Scenario: User A moves Task X to "Done". User B edits Task X's title. Both operations arrive at the server within milliseconds.
Strategy: Field-Level Last-Write-Wins
The server treats columnId/order (position fields) and title/description (content fields) as independent namespaces. A TASK_MOVE event touches only position fields; a TASK_UPDATE event touches only content fields. The server merges them atomically:
finalTask = { ...currentState, ...movePayload, ...editPayload }
Since neither operation conflicts at the field level, both are applied and broadcast. No data loss occurs. The merged result is written atomically to PostgreSQL using a single UPDATE with all changed fields.
Trade-off: This works cleanly because the fields are orthogonal. If both operations modified the same field (e.g., both changed the title), we'd fall back to server-timestamp-wins on that field only.
Scenario: User A moves Task X to "In Progress". User B moves Task X to "Done". Both arrive at the server nearly simultaneously.
Strategy: Server-Arrival-Timestamp-Wins
The server processes WebSocket events sequentially on a per-task lock (using a Redis-based mutex keyed on taskId). The first TASK_MOVE that acquires the lock wins and is applied. The second operation receives a CONFLICT_NOTIFY response:
{
type: 'CONFLICT_NOTIFY',
payload: {
taskId: string,
winnerUserId: string,
loserUserId: string,
resolvedState: Task, // the final authoritative task state
yourAction: 'TASK_MOVE',
message: 'Another user moved this task first. Your action was not applied.'
}
}The losing client's optimistic UI update is rolled back by replacing its local task state with resolvedState. A toast notification explains what happened.
Trade-off: Server-arrival order is a simple, predictable rule. Alternatives like vector clocks or CRDTs would allow more "fairness" but add significant implementation complexity. For a Kanban board, user-facing clarity ("someone else moved it first") is more valuable than complex merge logic.
Scenario: User A reorders tasks in "To Do". User B adds a new task to "To Do" at the same moment.
Strategy: Fractional Indexing
Every task has a floating-point order field. Tasks are sorted by this field ascending.

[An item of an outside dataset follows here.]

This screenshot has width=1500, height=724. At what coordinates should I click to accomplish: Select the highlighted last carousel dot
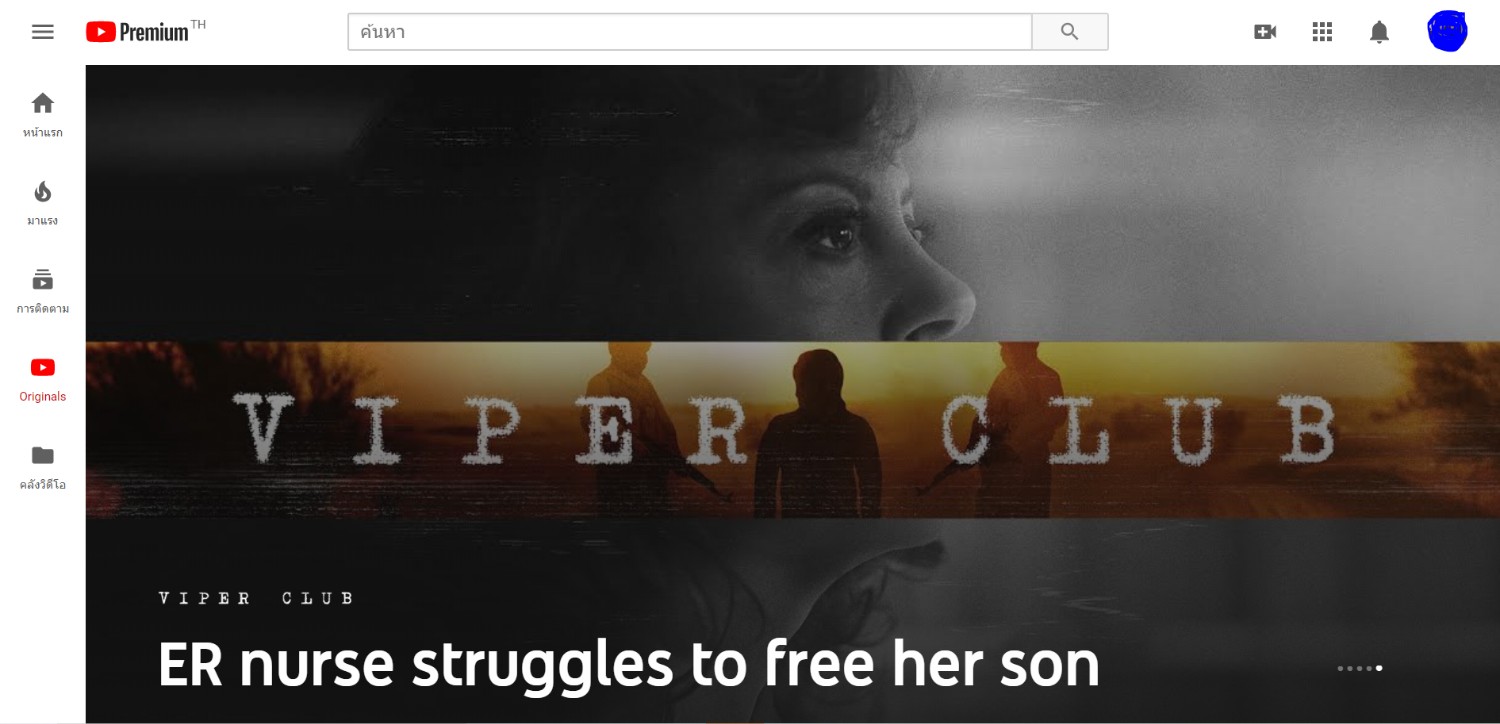pos(1379,668)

Insertion between two tasks uses the midpoint:
function orderBetween(prev: number | null, next: number | null): number {
const lo = prev ?? 0;
const hi = next ?? lo + 1;
return (lo + hi) / 2;
}This means:
- A new task inserted at the top gets
order = existing_min / 2 - A new task inserted at the bottom gets
order = existing_max + 1 - A task moved between two tasks gets
order = (task_above.order + task_below.order) / 2
O(1) per operation: No other tasks change their order value. All clients sort by order and converge to the same visual sequence regardless of insertion order.

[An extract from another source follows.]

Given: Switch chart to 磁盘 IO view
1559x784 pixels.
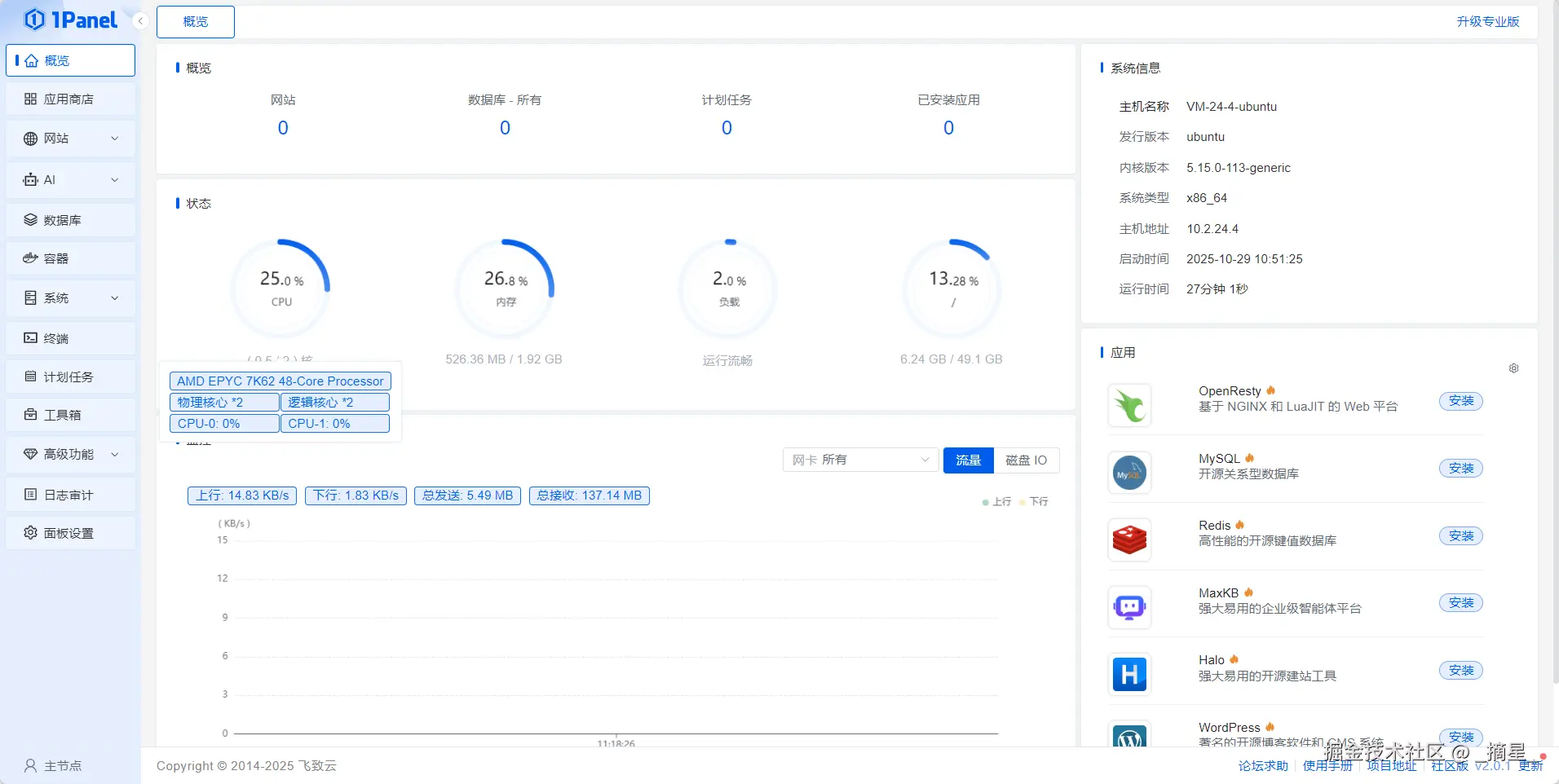Looking at the screenshot, I should click(x=1027, y=460).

Rebalancing: When the gap between adjacent orders falls below Number.EPSILON (~2.2e-16), a rebalance job is triggered via BullMQ to reassign orders as integers 1000, 2000, 3000... with gaps. This is extremely rare in practice.
We use fractional indexing (also used by Figma, Linear, and Notion) rather than:
- Array indices (O(n)): Every move requires updating n tasks — unacceptable at scale
- Linked lists: Require two pointer updates per move; harder to query sorted
- Integers with gaps: Simple but require periodic rebalancing more frequently
Fractional indexing gives us O(1) writes and O(n log n) reads (sort), which is the optimal trade-off for read-heavy Kanban boards.
Direct DB writes on every drag event would generate high write traffic. With dnd-kit, a user can fire 10+ position-update events per second during a drag. Writing all of these to PostgreSQL is wasteful.
Client WS event
│
▼
Redis (authoritative in-flight state, TTL 1h)
│
├─── Broadcast updated state to all WS clients immediately
│
└─── Enqueue BullMQ job (debounced 500ms per task)
│
▼
PostgreSQL (durable write)
In-flight state lives in Redis. When a task is moved, Redis is updated immediately and the event is broadcast. BullMQ deduplicates writes — if Task X is moved 10 times in 500ms, only the final position is written to PostgreSQL.
On server restart: Redis may be empty. The server loads the board from PostgreSQL as the source of truth. If Redis is also lost, we fall back to PostgreSQL only (no cache-miss impact on correctness).
Trade-off: There is a 500ms window where a crash could lose the last position update. This is acceptable for a Kanban board. For financial data, we'd use synchronous DB writes.
The WS handler is a thin router — it only parses event type and delegates:
// ws/router.ts — routing ONLY
socket.on('message', (raw: string) => {
const event = parseEvent(raw); // Zod validation
const handler = eventHandlers[event.type]; // lookup
if (!handler) return socket.emit('ERROR', { code: 'UNKNOWN_EVENT' });
handler(socket, event.payload, io); // delegate to service
});Business logic lives in services/. This separation makes unit testing straightforward — services are plain functions, no socket coupling.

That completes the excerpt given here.